Oh this labyrinth! Oh this labyrinth!
The words must be written twice!
I love it. I hate it. I mourn that its going to melt even though we are months away from the threat of higher temperatures.
I worked to make the patterns (you already read that post). I had SO much help from my husband and kids (same post) and now the beautiful pattern sits there. Because I have more to do in the world than simply walk the labyrinth and write about the insights I have gained from it, I often am required to just walk past it. I am leaving to go to work. I walk past it when I come home feeling world-weary. I rush past it to run an errand and home again with my arms full.
It, the labyrinth, simply stays put.... and looks at me. Observing me as I am meant to observe it. I want to yell: Stop looking at me!!
It simply stays. Lit up beautifully (now) with lights all over- except one part of one outer loop. It's perfect the way it is. I love it. A perfect spiritual path just staying there. Waiting. Looking. Mocking, almost.
What a metaphor! Or as I like to call them now: effin-metaphors!
My spiritual path lies in wait for my own body and mind to settle in to it's direction. No judgement (Yeah, okay I'll admit it: the judgement is mostly all mine and not the labyrinth's per se.) And as I am busy in the to-and-fro of life, spirit stays steadfast and waiting until it is called upon.
I LOVE my labyrinth. I love, adore, honor and cherish it. I have developed a strange attachment to something that is made out of small snow mountains and Christmas lights. I check on it before bed. I relish, with a warmth in my chest, when I look out at it from the bedroom window. I love it because it stays. Like a dog waiting with a wagging tail. It's there for me when I am coming and going. (The loyalty of spirit should not be compared to a snow path or a dog, but there it is.)
I HATE my labyrinth. It is mocking me. Calling me. Telling me how inadequate my attention to spirit and inward reflection really is. It shows me every day that I'm out of balance and how ridiculous I am for not simply choosing... simply choosing... to step on to the spiritual track and allow myself to breathe out my anxiety and breathe in my calm knowing my self and self worth. What's it take? 10-15 minutes? I can't find those few minutes to reorient to spirit and my authentic/ aligned self?

....

**Requests**
1) Answer these questions about the labyrinth post.
(a) What two things does the writer say the labyrinth is made of?
(b) Which part of the labyrinth is not lit up?
(c) How many minutes does the writer guess it would take to walk it?
2) Write out the part of the labyrinth post that opens with the words "Oh this labyrinth! Oh" and closes with "looking at me!!".

....

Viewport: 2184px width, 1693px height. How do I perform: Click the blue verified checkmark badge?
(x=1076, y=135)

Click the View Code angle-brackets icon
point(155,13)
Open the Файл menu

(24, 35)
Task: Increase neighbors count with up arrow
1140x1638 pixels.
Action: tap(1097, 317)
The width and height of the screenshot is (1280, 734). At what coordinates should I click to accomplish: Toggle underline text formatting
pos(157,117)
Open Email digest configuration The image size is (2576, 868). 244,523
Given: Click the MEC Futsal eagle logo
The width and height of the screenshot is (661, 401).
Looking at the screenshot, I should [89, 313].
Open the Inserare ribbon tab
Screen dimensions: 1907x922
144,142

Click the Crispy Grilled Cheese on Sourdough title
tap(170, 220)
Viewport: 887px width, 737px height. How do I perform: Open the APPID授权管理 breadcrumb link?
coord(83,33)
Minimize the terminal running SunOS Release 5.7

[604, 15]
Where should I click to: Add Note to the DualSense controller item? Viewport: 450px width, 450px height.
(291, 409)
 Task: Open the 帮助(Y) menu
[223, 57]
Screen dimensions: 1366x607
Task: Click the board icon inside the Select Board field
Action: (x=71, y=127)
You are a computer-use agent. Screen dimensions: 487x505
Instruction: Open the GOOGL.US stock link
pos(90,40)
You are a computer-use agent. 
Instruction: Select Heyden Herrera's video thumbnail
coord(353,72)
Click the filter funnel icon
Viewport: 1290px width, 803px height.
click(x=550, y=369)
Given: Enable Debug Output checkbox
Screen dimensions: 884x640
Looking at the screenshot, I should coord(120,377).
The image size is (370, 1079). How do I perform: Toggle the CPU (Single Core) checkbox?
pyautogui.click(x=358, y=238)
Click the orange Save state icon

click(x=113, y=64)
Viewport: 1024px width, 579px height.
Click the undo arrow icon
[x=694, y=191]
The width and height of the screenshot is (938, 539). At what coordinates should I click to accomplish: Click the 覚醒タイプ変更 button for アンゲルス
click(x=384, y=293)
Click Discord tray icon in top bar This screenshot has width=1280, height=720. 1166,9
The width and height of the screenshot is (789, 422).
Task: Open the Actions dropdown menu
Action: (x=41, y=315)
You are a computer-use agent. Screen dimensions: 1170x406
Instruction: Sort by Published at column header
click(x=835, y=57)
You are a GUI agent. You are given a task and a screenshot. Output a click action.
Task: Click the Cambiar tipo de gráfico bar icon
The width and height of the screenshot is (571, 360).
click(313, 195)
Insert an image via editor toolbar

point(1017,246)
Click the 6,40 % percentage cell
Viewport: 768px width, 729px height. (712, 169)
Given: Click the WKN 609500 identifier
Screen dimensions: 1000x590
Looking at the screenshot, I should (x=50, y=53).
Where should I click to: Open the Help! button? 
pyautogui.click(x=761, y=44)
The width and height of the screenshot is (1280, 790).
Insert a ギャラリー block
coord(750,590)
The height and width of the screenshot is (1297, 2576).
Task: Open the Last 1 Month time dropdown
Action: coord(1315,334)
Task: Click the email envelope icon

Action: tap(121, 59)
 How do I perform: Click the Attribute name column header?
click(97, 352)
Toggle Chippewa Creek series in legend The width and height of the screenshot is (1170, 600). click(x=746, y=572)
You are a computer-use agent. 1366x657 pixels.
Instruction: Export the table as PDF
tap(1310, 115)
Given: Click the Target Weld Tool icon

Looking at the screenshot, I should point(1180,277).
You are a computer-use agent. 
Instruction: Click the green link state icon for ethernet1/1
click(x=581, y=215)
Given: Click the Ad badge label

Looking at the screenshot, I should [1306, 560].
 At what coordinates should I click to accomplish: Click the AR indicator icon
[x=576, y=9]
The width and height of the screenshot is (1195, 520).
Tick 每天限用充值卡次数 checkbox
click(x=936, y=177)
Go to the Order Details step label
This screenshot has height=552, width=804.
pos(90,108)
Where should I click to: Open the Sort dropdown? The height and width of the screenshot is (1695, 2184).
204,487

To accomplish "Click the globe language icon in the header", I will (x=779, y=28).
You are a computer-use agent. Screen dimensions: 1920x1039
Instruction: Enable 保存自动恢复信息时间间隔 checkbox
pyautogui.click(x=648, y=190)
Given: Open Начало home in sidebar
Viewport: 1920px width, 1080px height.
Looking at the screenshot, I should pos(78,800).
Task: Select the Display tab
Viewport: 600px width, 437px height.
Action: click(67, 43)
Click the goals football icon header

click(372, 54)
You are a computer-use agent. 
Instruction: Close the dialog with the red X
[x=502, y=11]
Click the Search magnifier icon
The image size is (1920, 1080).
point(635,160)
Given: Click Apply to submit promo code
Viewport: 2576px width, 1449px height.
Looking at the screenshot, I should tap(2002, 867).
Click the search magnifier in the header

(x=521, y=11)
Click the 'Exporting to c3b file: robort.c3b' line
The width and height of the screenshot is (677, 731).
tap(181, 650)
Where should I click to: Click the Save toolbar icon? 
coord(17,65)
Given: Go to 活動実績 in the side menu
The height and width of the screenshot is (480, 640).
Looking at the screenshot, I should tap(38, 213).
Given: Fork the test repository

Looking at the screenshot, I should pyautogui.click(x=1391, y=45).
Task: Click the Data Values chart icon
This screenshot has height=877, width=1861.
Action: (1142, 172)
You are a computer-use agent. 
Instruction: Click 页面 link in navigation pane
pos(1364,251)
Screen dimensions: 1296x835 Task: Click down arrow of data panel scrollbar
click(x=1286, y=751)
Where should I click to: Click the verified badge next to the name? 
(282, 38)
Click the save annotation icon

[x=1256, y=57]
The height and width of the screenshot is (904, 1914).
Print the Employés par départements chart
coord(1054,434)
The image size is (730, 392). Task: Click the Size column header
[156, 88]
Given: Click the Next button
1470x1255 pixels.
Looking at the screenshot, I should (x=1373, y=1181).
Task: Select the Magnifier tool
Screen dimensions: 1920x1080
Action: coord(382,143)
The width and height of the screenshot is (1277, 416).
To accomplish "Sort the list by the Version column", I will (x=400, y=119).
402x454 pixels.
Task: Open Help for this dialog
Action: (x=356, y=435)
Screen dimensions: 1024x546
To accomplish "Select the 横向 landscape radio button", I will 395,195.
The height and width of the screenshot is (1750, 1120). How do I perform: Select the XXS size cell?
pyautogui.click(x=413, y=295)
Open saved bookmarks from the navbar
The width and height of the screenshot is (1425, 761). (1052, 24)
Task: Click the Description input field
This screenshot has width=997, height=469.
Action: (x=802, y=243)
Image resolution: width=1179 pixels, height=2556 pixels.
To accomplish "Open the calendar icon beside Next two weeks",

....

**Task-by-task solutions**
1)
(a) Small snow mountains and Christmas lights.
(b) One part of one outer loop.
(c) 10-15 minutes.

2)
Oh this labyrinth! Oh this labyrinth!
The words must be written twice!
I love it. I hate it. I mourn that its going to melt even though we are months away from the threat of higher temperatures.
I worked to make the patterns (you already read that post). I had SO much help from my husband and kids (same post) and now the beautiful pattern sits there. Because I have more to do in the world than simply walk the labyrinth and write about the insights I have gained from it, I often am required to just walk past it. I am leaving to go to work. I walk past it when I come home feeling world-weary. I rush past it to run an errand and home again with my arms full.
It, the labyrinth, simply stays put.... and looks at me. Observing me as I am meant to observe it. I want to yell: Stop looking at me!!